» **Work instruction**
Print the records exactly as given.

§ §

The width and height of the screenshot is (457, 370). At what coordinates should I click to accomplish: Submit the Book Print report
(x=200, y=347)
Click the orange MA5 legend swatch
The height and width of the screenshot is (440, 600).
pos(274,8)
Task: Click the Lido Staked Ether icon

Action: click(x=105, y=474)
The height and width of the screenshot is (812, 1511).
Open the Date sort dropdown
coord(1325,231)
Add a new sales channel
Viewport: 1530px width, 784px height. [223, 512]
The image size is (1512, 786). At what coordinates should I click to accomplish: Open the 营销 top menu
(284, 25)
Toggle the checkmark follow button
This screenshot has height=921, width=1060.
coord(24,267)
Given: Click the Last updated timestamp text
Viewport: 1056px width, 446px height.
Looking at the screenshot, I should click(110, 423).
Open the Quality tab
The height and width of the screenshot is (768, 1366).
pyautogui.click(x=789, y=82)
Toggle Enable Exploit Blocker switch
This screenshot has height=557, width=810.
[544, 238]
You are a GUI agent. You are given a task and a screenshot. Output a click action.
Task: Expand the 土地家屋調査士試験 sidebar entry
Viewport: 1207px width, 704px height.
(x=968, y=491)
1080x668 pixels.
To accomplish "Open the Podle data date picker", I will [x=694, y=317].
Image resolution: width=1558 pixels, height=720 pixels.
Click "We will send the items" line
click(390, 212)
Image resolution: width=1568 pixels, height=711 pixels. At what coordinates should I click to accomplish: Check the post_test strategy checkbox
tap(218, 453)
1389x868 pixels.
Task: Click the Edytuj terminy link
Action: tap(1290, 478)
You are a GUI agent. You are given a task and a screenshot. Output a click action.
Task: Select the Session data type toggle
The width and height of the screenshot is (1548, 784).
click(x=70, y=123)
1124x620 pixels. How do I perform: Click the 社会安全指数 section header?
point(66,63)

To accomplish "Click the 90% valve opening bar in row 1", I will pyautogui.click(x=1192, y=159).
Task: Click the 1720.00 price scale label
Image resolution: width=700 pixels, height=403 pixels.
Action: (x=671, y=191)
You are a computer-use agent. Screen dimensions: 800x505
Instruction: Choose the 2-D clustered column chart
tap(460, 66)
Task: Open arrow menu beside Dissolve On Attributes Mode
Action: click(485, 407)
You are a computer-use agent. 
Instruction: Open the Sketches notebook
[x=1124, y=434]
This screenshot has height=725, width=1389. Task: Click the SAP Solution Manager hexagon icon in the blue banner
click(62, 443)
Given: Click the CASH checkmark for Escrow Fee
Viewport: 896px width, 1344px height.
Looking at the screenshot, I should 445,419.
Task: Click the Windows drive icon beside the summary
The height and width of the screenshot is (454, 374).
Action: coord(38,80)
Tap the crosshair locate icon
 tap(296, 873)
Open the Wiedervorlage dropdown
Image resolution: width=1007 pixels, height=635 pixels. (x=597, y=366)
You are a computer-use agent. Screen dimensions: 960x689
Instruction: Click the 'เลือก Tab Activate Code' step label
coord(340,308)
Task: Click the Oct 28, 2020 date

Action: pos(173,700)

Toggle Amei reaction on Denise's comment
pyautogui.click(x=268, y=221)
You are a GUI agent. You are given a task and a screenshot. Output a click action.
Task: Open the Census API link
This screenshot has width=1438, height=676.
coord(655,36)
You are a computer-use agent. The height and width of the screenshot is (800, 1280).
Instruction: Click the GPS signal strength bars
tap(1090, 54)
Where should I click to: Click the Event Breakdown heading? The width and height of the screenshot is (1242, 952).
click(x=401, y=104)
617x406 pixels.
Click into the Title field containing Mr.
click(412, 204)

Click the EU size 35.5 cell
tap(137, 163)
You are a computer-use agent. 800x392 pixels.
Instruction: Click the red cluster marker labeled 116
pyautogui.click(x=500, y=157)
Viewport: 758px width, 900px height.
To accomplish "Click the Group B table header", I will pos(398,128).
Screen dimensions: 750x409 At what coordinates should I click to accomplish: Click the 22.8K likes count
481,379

§ §

» **The completed task**
The width and height of the screenshot is (457, 370). At what coordinates should I click to accomplish: Submit the Book Print report
(x=200, y=347)
Click the orange MA5 legend swatch
The height and width of the screenshot is (440, 600).
pos(274,8)
Task: Click the Lido Staked Ether icon

Action: click(x=105, y=474)
The height and width of the screenshot is (812, 1511).
Open the Date sort dropdown
coord(1325,231)
Add a new sales channel
Viewport: 1530px width, 784px height. [223, 512]
The image size is (1512, 786). At what coordinates should I click to accomplish: Open the 营销 top menu
(284, 25)
Toggle the checkmark follow button
This screenshot has height=921, width=1060.
coord(24,267)
Given: Click the Last updated timestamp text
Viewport: 1056px width, 446px height.
Looking at the screenshot, I should click(110, 423).
Open the Quality tab
The height and width of the screenshot is (768, 1366).
pyautogui.click(x=789, y=82)
Toggle Enable Exploit Blocker switch
This screenshot has height=557, width=810.
[544, 238]
You are a GUI agent. You are given a task and a screenshot. Output a click action.
Task: Expand the 土地家屋調査士試験 sidebar entry
Viewport: 1207px width, 704px height.
(x=968, y=491)
1080x668 pixels.
To accomplish "Open the Podle data date picker", I will [x=694, y=317].
Image resolution: width=1558 pixels, height=720 pixels.
Click "We will send the items" line
click(390, 212)
Image resolution: width=1568 pixels, height=711 pixels. At what coordinates should I click to accomplish: Check the post_test strategy checkbox
tap(218, 453)
1389x868 pixels.
Task: Click the Edytuj terminy link
Action: tap(1290, 478)
You are a GUI agent. You are given a task and a screenshot. Output a click action.
Task: Select the Session data type toggle
The width and height of the screenshot is (1548, 784).
click(x=70, y=123)
1124x620 pixels. How do I perform: Click the 社会安全指数 section header?
point(66,63)

To accomplish "Click the 90% valve opening bar in row 1", I will pyautogui.click(x=1192, y=159).
Task: Click the 1720.00 price scale label
Image resolution: width=700 pixels, height=403 pixels.
Action: (x=671, y=191)
You are a computer-use agent. Screen dimensions: 800x505
Instruction: Choose the 2-D clustered column chart
tap(460, 66)
Task: Open arrow menu beside Dissolve On Attributes Mode
Action: click(485, 407)
You are a computer-use agent. 
Instruction: Open the Sketches notebook
[x=1124, y=434]
This screenshot has height=725, width=1389. Task: Click the SAP Solution Manager hexagon icon in the blue banner
click(62, 443)
Given: Click the CASH checkmark for Escrow Fee
Viewport: 896px width, 1344px height.
Looking at the screenshot, I should 445,419.
Task: Click the Windows drive icon beside the summary
The height and width of the screenshot is (454, 374).
Action: coord(38,80)
Tap the crosshair locate icon
 tap(296, 873)
Open the Wiedervorlage dropdown
Image resolution: width=1007 pixels, height=635 pixels. (x=597, y=366)
You are a computer-use agent. Screen dimensions: 960x689
Instruction: Click the 'เลือก Tab Activate Code' step label
coord(340,308)
Task: Click the Oct 28, 2020 date

Action: pos(173,700)

Toggle Amei reaction on Denise's comment
pyautogui.click(x=268, y=221)
You are a GUI agent. You are given a task and a screenshot. Output a click action.
Task: Open the Census API link
This screenshot has width=1438, height=676.
coord(655,36)
You are a computer-use agent. The height and width of the screenshot is (800, 1280).
Instruction: Click the GPS signal strength bars
tap(1090, 54)
Where should I click to: Click the Event Breakdown heading? The width and height of the screenshot is (1242, 952).
click(x=401, y=104)
617x406 pixels.
Click into the Title field containing Mr.
click(412, 204)

Click the EU size 35.5 cell
tap(137, 163)
You are a computer-use agent. 800x392 pixels.
Instruction: Click the red cluster marker labeled 116
pyautogui.click(x=500, y=157)
Viewport: 758px width, 900px height.
To accomplish "Click the Group B table header", I will pos(398,128).
Screen dimensions: 750x409 At what coordinates should I click to accomplish: Click the 22.8K likes count
481,379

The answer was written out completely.